Word for word, copy out the records given below.

──────────────────────────────

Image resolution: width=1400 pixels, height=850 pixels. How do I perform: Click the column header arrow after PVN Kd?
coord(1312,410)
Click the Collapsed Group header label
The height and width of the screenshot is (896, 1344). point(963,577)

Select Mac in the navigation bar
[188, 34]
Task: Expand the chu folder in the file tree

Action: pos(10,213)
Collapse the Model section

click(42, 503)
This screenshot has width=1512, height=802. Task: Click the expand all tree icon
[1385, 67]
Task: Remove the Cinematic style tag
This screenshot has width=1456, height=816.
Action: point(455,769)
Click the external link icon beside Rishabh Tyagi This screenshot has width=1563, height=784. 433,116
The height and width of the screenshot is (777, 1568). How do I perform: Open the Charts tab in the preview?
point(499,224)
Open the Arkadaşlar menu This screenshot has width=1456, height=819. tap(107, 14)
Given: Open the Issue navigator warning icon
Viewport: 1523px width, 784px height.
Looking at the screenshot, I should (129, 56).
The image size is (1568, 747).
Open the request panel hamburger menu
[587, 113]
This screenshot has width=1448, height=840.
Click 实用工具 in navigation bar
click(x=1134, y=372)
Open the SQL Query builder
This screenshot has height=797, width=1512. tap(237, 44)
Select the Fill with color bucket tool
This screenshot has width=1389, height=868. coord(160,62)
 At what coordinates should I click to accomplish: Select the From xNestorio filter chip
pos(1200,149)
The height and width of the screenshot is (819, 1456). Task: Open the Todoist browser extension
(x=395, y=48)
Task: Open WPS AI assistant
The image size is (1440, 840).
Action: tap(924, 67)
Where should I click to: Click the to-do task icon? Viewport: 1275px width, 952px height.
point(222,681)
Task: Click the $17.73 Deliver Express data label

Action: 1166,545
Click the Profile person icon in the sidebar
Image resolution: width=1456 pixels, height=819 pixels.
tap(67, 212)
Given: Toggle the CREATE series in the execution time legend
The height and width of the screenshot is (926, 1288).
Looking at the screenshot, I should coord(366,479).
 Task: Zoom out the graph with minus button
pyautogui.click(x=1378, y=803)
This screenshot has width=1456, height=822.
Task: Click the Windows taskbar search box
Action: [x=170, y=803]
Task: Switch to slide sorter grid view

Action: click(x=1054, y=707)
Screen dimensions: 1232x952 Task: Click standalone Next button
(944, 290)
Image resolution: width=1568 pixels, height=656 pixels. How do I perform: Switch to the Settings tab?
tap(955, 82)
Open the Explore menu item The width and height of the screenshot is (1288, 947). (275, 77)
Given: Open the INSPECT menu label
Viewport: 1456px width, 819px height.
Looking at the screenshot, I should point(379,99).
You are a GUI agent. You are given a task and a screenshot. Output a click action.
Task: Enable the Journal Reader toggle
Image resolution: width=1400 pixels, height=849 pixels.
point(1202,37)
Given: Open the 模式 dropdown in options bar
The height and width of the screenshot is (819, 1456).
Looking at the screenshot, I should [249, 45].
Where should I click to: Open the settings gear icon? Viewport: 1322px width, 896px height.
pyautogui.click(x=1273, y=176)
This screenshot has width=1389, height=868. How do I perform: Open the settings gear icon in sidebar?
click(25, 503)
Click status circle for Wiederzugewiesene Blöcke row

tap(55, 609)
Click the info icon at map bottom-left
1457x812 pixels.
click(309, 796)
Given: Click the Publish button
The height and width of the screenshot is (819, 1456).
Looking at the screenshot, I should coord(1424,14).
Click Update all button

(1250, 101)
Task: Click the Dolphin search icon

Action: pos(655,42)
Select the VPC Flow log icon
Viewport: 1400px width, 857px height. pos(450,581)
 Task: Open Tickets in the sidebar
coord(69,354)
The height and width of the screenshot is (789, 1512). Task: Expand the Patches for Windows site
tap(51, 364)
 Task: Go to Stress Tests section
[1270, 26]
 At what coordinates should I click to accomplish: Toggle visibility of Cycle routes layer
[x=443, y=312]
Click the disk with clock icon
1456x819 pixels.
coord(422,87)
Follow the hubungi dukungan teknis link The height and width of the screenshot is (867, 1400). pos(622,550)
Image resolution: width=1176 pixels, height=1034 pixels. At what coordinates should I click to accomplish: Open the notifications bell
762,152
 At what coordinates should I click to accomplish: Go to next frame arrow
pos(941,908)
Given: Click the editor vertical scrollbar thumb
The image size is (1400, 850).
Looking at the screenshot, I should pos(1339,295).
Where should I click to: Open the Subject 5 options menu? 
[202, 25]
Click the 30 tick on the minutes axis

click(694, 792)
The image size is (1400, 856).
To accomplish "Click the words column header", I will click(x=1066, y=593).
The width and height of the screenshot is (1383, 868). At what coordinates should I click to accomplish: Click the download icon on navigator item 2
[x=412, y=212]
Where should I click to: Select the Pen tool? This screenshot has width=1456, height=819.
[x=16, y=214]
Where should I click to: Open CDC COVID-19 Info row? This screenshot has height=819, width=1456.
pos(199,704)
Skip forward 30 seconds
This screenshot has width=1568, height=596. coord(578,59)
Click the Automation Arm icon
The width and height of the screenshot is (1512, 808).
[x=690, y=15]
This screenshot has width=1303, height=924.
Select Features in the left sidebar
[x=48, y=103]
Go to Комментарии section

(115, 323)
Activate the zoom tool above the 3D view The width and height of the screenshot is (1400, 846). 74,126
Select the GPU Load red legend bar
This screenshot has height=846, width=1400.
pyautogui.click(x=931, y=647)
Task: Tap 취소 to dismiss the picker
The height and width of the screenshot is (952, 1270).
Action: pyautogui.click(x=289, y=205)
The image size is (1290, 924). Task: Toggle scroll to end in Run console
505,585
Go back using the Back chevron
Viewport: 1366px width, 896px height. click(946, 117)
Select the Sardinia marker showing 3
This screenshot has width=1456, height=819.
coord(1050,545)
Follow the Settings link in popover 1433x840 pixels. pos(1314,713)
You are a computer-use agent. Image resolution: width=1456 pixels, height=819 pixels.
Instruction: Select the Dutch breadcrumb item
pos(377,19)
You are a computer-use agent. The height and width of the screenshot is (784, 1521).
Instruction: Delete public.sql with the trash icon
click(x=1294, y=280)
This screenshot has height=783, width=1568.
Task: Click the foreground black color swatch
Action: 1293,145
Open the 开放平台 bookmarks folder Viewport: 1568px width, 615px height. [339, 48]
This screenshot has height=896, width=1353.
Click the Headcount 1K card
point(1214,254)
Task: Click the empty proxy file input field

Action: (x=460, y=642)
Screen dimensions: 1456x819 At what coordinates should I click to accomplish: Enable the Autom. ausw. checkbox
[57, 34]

──────────────────────────────

WRITTEN ANSWER:
Image resolution: width=1400 pixels, height=850 pixels. How do I perform: Click the column header arrow after PVN Kd?
coord(1312,410)
Click the Collapsed Group header label
The height and width of the screenshot is (896, 1344). point(963,577)

Select Mac in the navigation bar
[188, 34]
Task: Expand the chu folder in the file tree

Action: pos(10,213)
Collapse the Model section

click(42, 503)
This screenshot has width=1512, height=802. Task: Click the expand all tree icon
[1385, 67]
Task: Remove the Cinematic style tag
This screenshot has width=1456, height=816.
Action: point(455,769)
Click the external link icon beside Rishabh Tyagi This screenshot has width=1563, height=784. 433,116
The height and width of the screenshot is (777, 1568). How do I perform: Open the Charts tab in the preview?
point(499,224)
Open the Arkadaşlar menu This screenshot has width=1456, height=819. tap(107, 14)
Given: Open the Issue navigator warning icon
Viewport: 1523px width, 784px height.
Looking at the screenshot, I should (129, 56).
The image size is (1568, 747).
Open the request panel hamburger menu
[587, 113]
This screenshot has width=1448, height=840.
Click 实用工具 in navigation bar
click(x=1134, y=372)
Open the SQL Query builder
This screenshot has height=797, width=1512. tap(237, 44)
Select the Fill with color bucket tool
This screenshot has width=1389, height=868. coord(160,62)
 At what coordinates should I click to accomplish: Select the From xNestorio filter chip
pos(1200,149)
The height and width of the screenshot is (819, 1456). Task: Open the Todoist browser extension
(x=395, y=48)
Task: Open WPS AI assistant
The image size is (1440, 840).
Action: tap(924, 67)
Where should I click to: Click the to-do task icon? Viewport: 1275px width, 952px height.
point(222,681)
Task: Click the $17.73 Deliver Express data label

Action: 1166,545
Click the Profile person icon in the sidebar
Image resolution: width=1456 pixels, height=819 pixels.
tap(67, 212)
Given: Toggle the CREATE series in the execution time legend
The height and width of the screenshot is (926, 1288).
Looking at the screenshot, I should coord(366,479).
 Task: Zoom out the graph with minus button
pyautogui.click(x=1378, y=803)
This screenshot has width=1456, height=822.
Task: Click the Windows taskbar search box
Action: [x=170, y=803]
Task: Switch to slide sorter grid view

Action: click(x=1054, y=707)
Screen dimensions: 1232x952 Task: Click standalone Next button
(944, 290)
Image resolution: width=1568 pixels, height=656 pixels. How do I perform: Switch to the Settings tab?
tap(955, 82)
Open the Explore menu item The width and height of the screenshot is (1288, 947). (275, 77)
Given: Open the INSPECT menu label
Viewport: 1456px width, 819px height.
Looking at the screenshot, I should point(379,99).
You are a GUI agent. You are given a task and a screenshot. Output a click action.
Task: Enable the Journal Reader toggle
Image resolution: width=1400 pixels, height=849 pixels.
point(1202,37)
Given: Open the 模式 dropdown in options bar
The height and width of the screenshot is (819, 1456).
Looking at the screenshot, I should [249, 45].
Where should I click to: Open the settings gear icon? Viewport: 1322px width, 896px height.
pyautogui.click(x=1273, y=176)
This screenshot has width=1389, height=868. How do I perform: Open the settings gear icon in sidebar?
click(25, 503)
Click status circle for Wiederzugewiesene Blöcke row

tap(55, 609)
Click the info icon at map bottom-left
1457x812 pixels.
click(309, 796)
Given: Click the Publish button
The height and width of the screenshot is (819, 1456).
Looking at the screenshot, I should coord(1424,14).
Click Update all button

(1250, 101)
Task: Click the Dolphin search icon

Action: pos(655,42)
Select the VPC Flow log icon
Viewport: 1400px width, 857px height. pos(450,581)
 Task: Open Tickets in the sidebar
coord(69,354)
The height and width of the screenshot is (789, 1512). Task: Expand the Patches for Windows site
tap(51, 364)
 Task: Go to Stress Tests section
[1270, 26]
 At what coordinates should I click to accomplish: Toggle visibility of Cycle routes layer
[x=443, y=312]
Click the disk with clock icon
1456x819 pixels.
coord(422,87)
Follow the hubungi dukungan teknis link The height and width of the screenshot is (867, 1400). pos(622,550)
Image resolution: width=1176 pixels, height=1034 pixels. At what coordinates should I click to accomplish: Open the notifications bell
762,152
 At what coordinates should I click to accomplish: Go to next frame arrow
pos(941,908)
Given: Click the editor vertical scrollbar thumb
The image size is (1400, 850).
Looking at the screenshot, I should pos(1339,295).
Where should I click to: Open the Subject 5 options menu? 
[202, 25]
Click the 30 tick on the minutes axis

click(694, 792)
The image size is (1400, 856).
To accomplish "Click the words column header", I will click(x=1066, y=593).
The width and height of the screenshot is (1383, 868). At what coordinates should I click to accomplish: Click the download icon on navigator item 2
[x=412, y=212]
Where should I click to: Select the Pen tool? This screenshot has width=1456, height=819.
[x=16, y=214]
Where should I click to: Open CDC COVID-19 Info row? This screenshot has height=819, width=1456.
pos(199,704)
Skip forward 30 seconds
This screenshot has width=1568, height=596. coord(578,59)
Click the Automation Arm icon
The width and height of the screenshot is (1512, 808).
[x=690, y=15]
This screenshot has width=1303, height=924.
Select Features in the left sidebar
[x=48, y=103]
Go to Комментарии section

(115, 323)
Activate the zoom tool above the 3D view The width and height of the screenshot is (1400, 846). 74,126
Select the GPU Load red legend bar
This screenshot has height=846, width=1400.
pyautogui.click(x=931, y=647)
Task: Tap 취소 to dismiss the picker
The height and width of the screenshot is (952, 1270).
Action: pyautogui.click(x=289, y=205)
The image size is (1290, 924). Task: Toggle scroll to end in Run console
505,585
Go back using the Back chevron
Viewport: 1366px width, 896px height. click(946, 117)
Select the Sardinia marker showing 3
This screenshot has width=1456, height=819.
coord(1050,545)
Follow the Settings link in popover 1433x840 pixels. pos(1314,713)
You are a computer-use agent. Image resolution: width=1456 pixels, height=819 pixels.
Instruction: Select the Dutch breadcrumb item
pos(377,19)
You are a computer-use agent. The height and width of the screenshot is (784, 1521).
Instruction: Delete public.sql with the trash icon
click(x=1294, y=280)
This screenshot has height=783, width=1568.
Task: Click the foreground black color swatch
Action: 1293,145
Open the 开放平台 bookmarks folder Viewport: 1568px width, 615px height. [339, 48]
This screenshot has height=896, width=1353.
Click the Headcount 1K card
point(1214,254)
Task: Click the empty proxy file input field

Action: (x=460, y=642)
Screen dimensions: 1456x819 At what coordinates should I click to accomplish: Enable the Autom. ausw. checkbox
[57, 34]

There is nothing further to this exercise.